Combustion engine unit operation optimization guidance method

Technical Field

The invention belongs to the technical field of gas turbine power stations, and particularly relates to a method for guiding operation optimization of a gas turbine unit.

Background

At present, when the operation of a gas-steam combined cycle generator set is optimized in China, the design parameters of the rated working condition of the unit are mainly referred to or the operation experience of the unit is based on, but most of the time of the unit in actual operation is in the non-rated working condition, the influence of the factors such as parameter deviation, equipment aging and deterioration on the performance of the unit changes along with the changes of the load condition, the operation working condition and meteorological parameters (such as atmospheric temperature and humidity), and a technical method for effectively optimizing the operation level of the combined cycle unit is lacked at present. The gas turbine generator set in China mainly depends on introducing foreign products, the mastery of the thermodynamic characteristics of the set and sub-equipment and related data are poor compared with those of a domestic coal-fired set, the comprehensive diagnosis and optimization technical experience of a thermodynamic system are lacked, and particularly the quantitative analysis research on the local change economy of the thermodynamic system is lacked.

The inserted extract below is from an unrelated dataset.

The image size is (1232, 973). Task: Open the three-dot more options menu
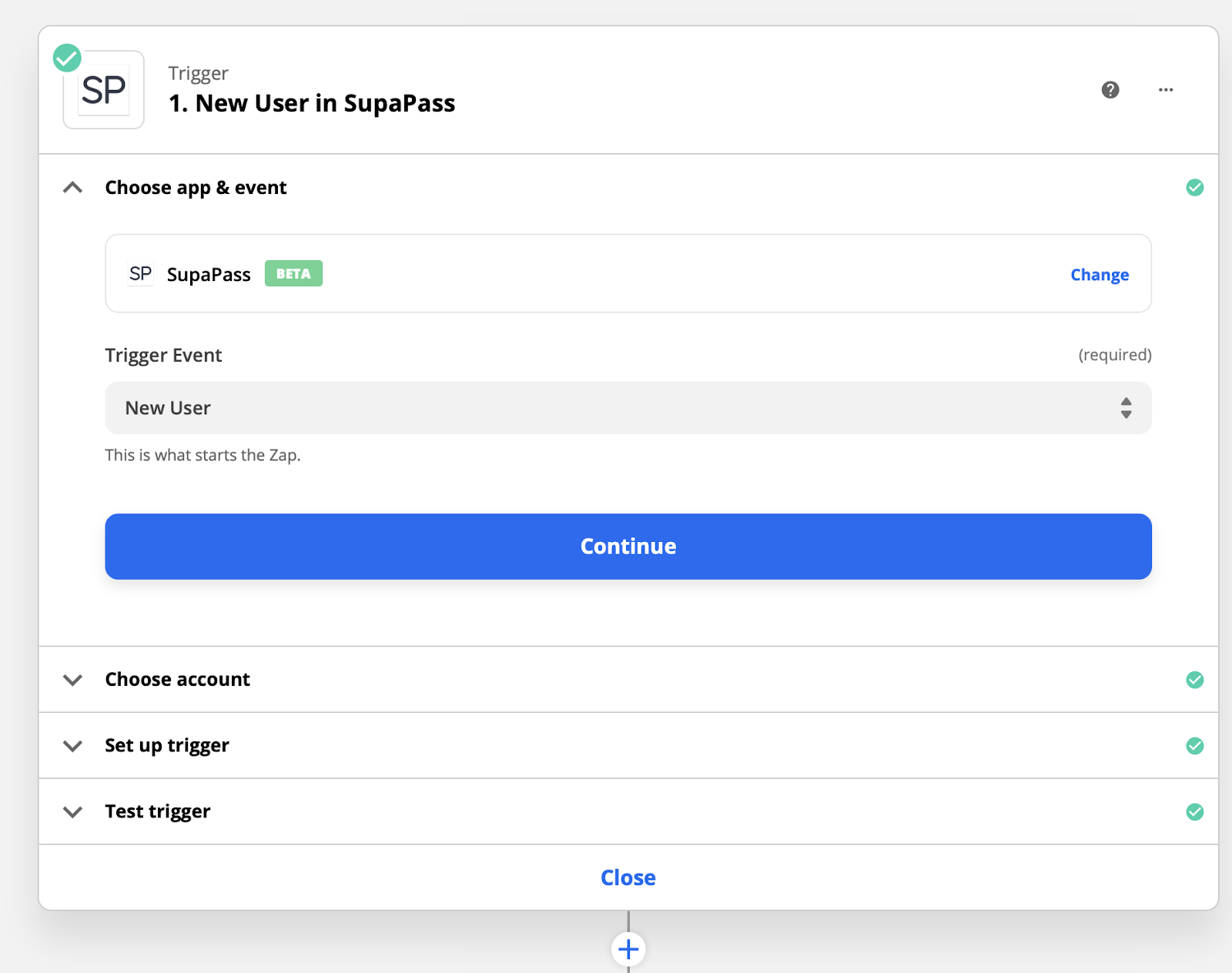tap(1166, 90)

Massive historical data stored in the power plant and real-time data generated in operation imply a great deal of information which has positive guiding significance for improving the production efficiency and economic safety of the power plant, but the data lack deep utilization, deeper rules of data hiding cannot be found, and the guiding effect of the massive historical data on power production is fully exerted.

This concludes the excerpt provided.